As someone who often writes under a deadline, I have been using homework assignments to try to teach my kids the value of pacing oneself. I started college as the kid who finished all her assignments at 4am on the day they were due (I also used to suck on my used tea bags to avoid falling asleep in my morning classes - yeah, not something I want to bequeath). But my junior year I took 24 credits and once i had thrown myself into that fire, I realized that without pacing and planning I'd never get through the semester.
So I taught myself to be organized and I did things early, and I gave myself rewards: if I write 250 words of this stupid paper on the history of music in the 1600s I can go out on that date, if I finish my math, I can go to the Quad and hang with my friends. When my paper is totally done then I'll party.
It gave me a terrific work ethic--one that is useful for a writer with kids.
My first grader recently came home with a homework assignment over a holiday that was ludicrous - the class was to do an entire week's worth of homework in one day, including writing a story from the point of view of a beekeeper using ten vocab words, then writing each word three times, and finally writing ten sentences using these words. My girl is six. It's the end of school so there are performances and recitals as well as just the excitement of summer.
I wrote a note to the school, saying that the assignment was too much. Instead of pledging to look into it, I got an immediate note in reply - if it is too much, just don't do it, or tell your kid you will ask the parent for an extension. It's just homework.
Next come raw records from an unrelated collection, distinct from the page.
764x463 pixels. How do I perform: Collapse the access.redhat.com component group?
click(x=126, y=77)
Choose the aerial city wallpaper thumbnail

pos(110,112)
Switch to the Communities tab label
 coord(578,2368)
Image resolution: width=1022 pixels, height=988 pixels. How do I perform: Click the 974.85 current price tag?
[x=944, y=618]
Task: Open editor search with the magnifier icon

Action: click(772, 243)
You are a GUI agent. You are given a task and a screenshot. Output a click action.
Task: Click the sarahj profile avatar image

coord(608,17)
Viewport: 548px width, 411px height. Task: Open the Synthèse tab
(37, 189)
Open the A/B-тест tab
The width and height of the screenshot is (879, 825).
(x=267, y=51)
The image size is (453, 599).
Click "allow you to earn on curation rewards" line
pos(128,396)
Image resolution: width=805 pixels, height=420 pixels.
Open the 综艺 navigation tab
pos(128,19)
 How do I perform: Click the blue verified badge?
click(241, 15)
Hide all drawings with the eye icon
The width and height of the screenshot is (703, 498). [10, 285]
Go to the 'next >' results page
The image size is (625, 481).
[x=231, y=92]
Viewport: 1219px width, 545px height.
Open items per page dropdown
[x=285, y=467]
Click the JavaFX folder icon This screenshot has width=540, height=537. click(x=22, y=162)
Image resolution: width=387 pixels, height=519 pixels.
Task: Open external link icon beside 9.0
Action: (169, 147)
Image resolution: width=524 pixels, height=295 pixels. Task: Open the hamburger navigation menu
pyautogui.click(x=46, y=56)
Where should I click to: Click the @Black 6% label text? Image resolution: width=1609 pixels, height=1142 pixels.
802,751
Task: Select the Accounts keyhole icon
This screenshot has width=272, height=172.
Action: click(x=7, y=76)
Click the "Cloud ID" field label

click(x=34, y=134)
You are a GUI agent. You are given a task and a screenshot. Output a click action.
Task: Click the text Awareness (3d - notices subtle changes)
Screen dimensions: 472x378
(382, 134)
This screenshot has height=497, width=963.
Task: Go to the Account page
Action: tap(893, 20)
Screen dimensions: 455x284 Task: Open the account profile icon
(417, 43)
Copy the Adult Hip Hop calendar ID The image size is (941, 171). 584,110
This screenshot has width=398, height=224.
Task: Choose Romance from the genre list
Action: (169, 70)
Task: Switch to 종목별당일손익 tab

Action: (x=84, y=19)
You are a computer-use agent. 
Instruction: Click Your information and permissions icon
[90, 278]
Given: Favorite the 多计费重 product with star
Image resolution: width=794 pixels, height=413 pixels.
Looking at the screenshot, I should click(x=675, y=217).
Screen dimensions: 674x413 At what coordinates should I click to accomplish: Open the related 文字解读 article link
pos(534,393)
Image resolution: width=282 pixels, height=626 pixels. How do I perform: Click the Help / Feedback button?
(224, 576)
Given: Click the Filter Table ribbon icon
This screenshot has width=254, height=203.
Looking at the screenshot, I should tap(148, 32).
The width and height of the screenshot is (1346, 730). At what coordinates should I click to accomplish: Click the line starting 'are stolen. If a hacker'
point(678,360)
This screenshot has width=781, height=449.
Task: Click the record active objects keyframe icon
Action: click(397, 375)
What are schools teaching our kids? If homework is just thrown at them with the expectation that they won't do it if it's too much, what kind of adults do we expect we will get? I can offer a possible insight as many parents who are writers are also writing teachers - and their number one complaint is the kid that walks in on the day the paper is due saying "I need an extension!" and the reason?
"I didn't finish the work."
Then in the real world, 25 yr old college-grad Petra needs to have her part of the project in by Monday to the rest of her team can present on Wednesday morning, but she emails it in on Tuesday at 6pm. The team is furious, but she shrugs, "I got it in before the meeting."
By college, the kids don't even bother to try--they know they'll get an extension. Society grouses at college profs for allowing the kids to get away with it, but I think it starts earlier. I think it starts in First Grade with schools that are not thoughtful about the amount and quality of homework that is assigned. I think that kids who are getting junk work and tons of it are being told by both their (naturally frustrated) parents and their schools that it doesn't matter if they don't do it--and that all they have to do is get an extension.
What do you think?
sorry about that typo: the schools say "Tell your kid you will ask the TEACHER for an extension."